Chinese investment in Djibouti is also being directed toward several large-scale transport projects, particularly in the rail and aviation sectors, which are necessary to further develop Djibouti’s growing trade and commerce capabilities.

The China Railway Group and China Civil Engineering Construction Corporation (CCECC) are leading the construction of a $4bn rail line linking the country’s ports to land-locked Ethiopia.

The 750-km rail link, which is nearing completion, is set to significantly cut travel time to Addis Ababa and boost imports from and exports to Ethiopia. Currently, goods transported from the Port of Djibouti to Ethiopia arrive by road, in some cases taking as long as two days to cross the border and leading to significant congestion. The new railway should bring that to less than 10 hours, according to government estimates.

In late November, the first temporary transport via the new rail project – 1125 tonnes of wheat – arrived in Merebe Mermersa, 112 km from Addis Ababa, to support drought-affected populations in Ethiopia.

In addition to rail, Chinese companies are developing port facilities in Djibouti, such as the expansion of the Doraleh Multipurpose Port (MPP), which is estimated to cost $590m and be operational by 2017. The DPFZA is also working on inaugurating five more port facilities, including several with dedicated facilities for specialty cargo, such as livestock and minerals, over the next five years.

Boosting Djibouti’s air transport sector has also been a priority for the two countries. Two new airports, financed by the CCECC, are being built for a combined investment of $599m.
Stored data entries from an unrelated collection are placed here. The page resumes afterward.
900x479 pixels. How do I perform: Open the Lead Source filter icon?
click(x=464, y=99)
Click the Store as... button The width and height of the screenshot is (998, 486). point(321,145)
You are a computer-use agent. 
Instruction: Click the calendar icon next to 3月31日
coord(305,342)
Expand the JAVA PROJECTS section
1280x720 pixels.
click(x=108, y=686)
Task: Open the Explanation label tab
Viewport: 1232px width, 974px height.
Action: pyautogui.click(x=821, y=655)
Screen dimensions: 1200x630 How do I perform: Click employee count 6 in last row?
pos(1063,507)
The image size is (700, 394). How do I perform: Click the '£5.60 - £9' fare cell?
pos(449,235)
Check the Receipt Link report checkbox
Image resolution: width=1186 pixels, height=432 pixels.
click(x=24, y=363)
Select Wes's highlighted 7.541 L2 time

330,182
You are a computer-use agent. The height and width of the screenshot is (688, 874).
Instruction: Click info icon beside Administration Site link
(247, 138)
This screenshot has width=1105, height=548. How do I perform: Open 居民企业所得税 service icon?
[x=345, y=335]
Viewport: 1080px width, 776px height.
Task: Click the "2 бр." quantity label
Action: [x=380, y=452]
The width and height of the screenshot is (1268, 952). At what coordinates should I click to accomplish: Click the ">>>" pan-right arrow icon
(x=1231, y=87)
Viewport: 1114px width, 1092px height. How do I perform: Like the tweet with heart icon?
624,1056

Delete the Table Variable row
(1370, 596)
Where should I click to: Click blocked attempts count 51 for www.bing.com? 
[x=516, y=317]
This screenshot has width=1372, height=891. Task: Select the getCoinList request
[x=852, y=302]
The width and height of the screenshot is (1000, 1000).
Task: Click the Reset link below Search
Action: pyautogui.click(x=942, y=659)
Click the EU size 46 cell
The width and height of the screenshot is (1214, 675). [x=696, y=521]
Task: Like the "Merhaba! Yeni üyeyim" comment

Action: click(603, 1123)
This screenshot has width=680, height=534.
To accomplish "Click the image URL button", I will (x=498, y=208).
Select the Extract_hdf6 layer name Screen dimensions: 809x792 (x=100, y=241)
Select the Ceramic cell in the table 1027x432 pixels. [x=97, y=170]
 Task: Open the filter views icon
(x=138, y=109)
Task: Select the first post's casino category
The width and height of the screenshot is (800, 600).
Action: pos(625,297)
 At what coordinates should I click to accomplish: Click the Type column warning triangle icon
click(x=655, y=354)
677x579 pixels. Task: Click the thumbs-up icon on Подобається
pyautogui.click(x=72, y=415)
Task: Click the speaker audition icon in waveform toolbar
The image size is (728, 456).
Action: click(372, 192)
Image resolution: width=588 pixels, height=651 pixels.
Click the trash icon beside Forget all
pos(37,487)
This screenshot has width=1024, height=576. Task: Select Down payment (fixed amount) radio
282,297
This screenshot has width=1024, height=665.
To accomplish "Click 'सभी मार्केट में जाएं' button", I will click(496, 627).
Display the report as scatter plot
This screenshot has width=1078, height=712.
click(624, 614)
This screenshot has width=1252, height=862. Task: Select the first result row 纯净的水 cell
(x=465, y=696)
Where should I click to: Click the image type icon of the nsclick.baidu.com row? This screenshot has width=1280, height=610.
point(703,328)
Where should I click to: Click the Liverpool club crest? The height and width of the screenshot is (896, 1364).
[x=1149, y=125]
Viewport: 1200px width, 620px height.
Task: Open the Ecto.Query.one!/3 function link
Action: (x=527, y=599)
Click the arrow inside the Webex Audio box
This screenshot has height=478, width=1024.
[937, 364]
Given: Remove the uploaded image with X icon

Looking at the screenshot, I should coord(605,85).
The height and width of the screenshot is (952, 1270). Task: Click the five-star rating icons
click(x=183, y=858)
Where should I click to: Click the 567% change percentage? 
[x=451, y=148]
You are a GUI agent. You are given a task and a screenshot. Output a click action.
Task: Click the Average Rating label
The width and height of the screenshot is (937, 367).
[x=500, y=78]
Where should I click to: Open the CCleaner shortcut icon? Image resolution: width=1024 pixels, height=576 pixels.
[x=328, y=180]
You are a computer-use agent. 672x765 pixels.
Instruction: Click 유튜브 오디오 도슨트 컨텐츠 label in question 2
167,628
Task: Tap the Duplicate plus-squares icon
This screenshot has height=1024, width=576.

The larger of the two facilities – slated for completion in 2018 – will be located 25 km south of Djibouti City and will handle 1.5m passengers and 100,000 tonnes of cargo. The second facility, located in the north, will have a capacity of 767,000 passengers per year.

Diverse investments

Djibouti’s strategic location – with easy access to several of Africa’s fastest-growing frontier markets and proximity to Middle Eastern ports – has been one of the primary factors underpinning China’s interest in the country’s transport infrastructure. However, Djibouti’s positioning, particularly in relation to piracy hotspots in the Indian Ocean, has also attracted the interest of China’s military.

China recently confirmed construction of a military facility intended to provide better logistics and safeguard Chinese peacekeepers in the region. According to press reports, China will pay $100m per year in rent for the base, set to abut the MPP extension.

The facility will be China’s first overseas naval base, close to US Camp Lemonnier. Like the US, China has signed a 10-year contract with a renewal option for an additional 10 years, Mahmoud Ali Youssouf, foreign minister, told international media.